West Texas Intermediate front-month crude futures fell as of 8:58 a.m. EST by 0.7 percent to $56.03 per barrel while Brent crude futures traded 0.9 percent lower at $65.86 per barrel.
WTI climbed in the seven preceding sessions to close Tuesday at $56.45 per barrel, its highest level for the year. Brent closed Tuesday slightly lower, after gains in the six preceding sessions.
"Some of the pullback can be attributed to a report from the EIA, which showed that U.S. oil supply from several key shale regions is expected to increase by 84,000 barrel per day to 8.397 million barrels per day, reaching a new record," Justin McQueen, DailyFX analyst, told UPI.
Given the Presidents' Day holiday in the U.S. on Monday, investors will only see the American Petroleum Institute report Wednesday night. The Energy Information Administration's report will follow on Thursday.
On Tuesday "prices jumped after the report of a fire at a crude oil pumping station in Venezuela's Orinoco belt region," FXEmpire analyst James Hyerczyk said in a report. The analyst added that Venezuela's state-run oil company PDVSA blamed the blaze on right-wing saboteurs.
"Underpinning prices were the OPEC-led production cuts and the U.S. sanctions on Iran and Venezuela.
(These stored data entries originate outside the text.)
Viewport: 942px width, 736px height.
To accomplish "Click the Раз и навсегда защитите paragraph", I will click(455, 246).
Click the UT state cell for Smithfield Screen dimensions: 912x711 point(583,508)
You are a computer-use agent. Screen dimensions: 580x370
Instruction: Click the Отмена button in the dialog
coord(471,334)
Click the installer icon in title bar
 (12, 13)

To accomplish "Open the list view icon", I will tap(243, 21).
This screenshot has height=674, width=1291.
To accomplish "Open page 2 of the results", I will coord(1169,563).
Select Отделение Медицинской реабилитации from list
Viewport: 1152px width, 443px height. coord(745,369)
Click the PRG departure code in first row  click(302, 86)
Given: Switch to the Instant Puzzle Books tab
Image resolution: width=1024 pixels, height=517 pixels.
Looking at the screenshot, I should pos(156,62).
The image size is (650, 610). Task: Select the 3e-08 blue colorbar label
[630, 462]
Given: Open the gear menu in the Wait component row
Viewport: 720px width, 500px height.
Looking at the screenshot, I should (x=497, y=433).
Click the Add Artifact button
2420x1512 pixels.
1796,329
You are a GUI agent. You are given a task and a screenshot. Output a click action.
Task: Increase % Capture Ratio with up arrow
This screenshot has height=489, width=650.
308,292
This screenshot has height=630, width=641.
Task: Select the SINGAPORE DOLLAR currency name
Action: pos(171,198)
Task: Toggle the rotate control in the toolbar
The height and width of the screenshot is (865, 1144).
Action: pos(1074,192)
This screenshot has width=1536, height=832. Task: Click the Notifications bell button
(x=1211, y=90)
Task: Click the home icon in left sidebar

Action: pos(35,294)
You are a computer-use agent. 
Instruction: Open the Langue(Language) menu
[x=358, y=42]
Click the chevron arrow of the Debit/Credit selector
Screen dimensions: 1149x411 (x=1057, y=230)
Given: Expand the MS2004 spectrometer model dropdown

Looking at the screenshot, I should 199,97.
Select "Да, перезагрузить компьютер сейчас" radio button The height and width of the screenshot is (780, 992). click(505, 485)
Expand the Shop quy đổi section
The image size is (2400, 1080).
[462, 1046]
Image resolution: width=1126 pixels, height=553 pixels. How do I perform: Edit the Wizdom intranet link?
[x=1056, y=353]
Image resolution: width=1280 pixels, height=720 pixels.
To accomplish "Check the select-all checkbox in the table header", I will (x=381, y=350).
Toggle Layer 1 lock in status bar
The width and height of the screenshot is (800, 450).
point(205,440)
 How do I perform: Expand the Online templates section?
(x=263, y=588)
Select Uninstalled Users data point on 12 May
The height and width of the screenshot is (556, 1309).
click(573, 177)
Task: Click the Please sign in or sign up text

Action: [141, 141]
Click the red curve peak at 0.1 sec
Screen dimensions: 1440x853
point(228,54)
Prices were capped by soaring U.S. production and concerns over the slowing global economy," he added.
Concerns about potential supply disruptions in Venezuela, a country going through a deep political and economic crisis, have contributed to rising oil prices this year. Venezuela produces 1.15 million barrels per day.
Part of the gains in crude prices that contributed to the recent winning streaks has to do with U.S. sanctions on Venezuelan oil. The penalties mandate that no revenue from Venezuelan oil should reach the country's president, Nicolas Maduro.
"Since Venezuela is a hot spot, traders should continue to watch for similar news that affects supply," Hyerczyk added.
Brent futures traded at over $86 per barrel on Oct. 3, when WTI traded at over $76 per barrel, both at their peaks for 2018.
Crude oil futures started a climb after May 2018 when United States President Donald Trump announced nuclear-related sanctions against Iran.
But on Nov. 5, Trump announced the availability of waivers to buyers of Iranian oil, prompting analysts to change their chief concerns from supply disruptions to an oversupplied market. This led to a declining trend in the last quarter of last year.
On Dec. 7, OPEC and some non-OPEC countries agreed to work together to reduce production by 1.2 million barrels per day in a bid to help prices recover.
The cuts came into effect in January, which saw crude prices recover from lows around the Christmas-shortened trading week, when Brent traded just over $50 per barrel.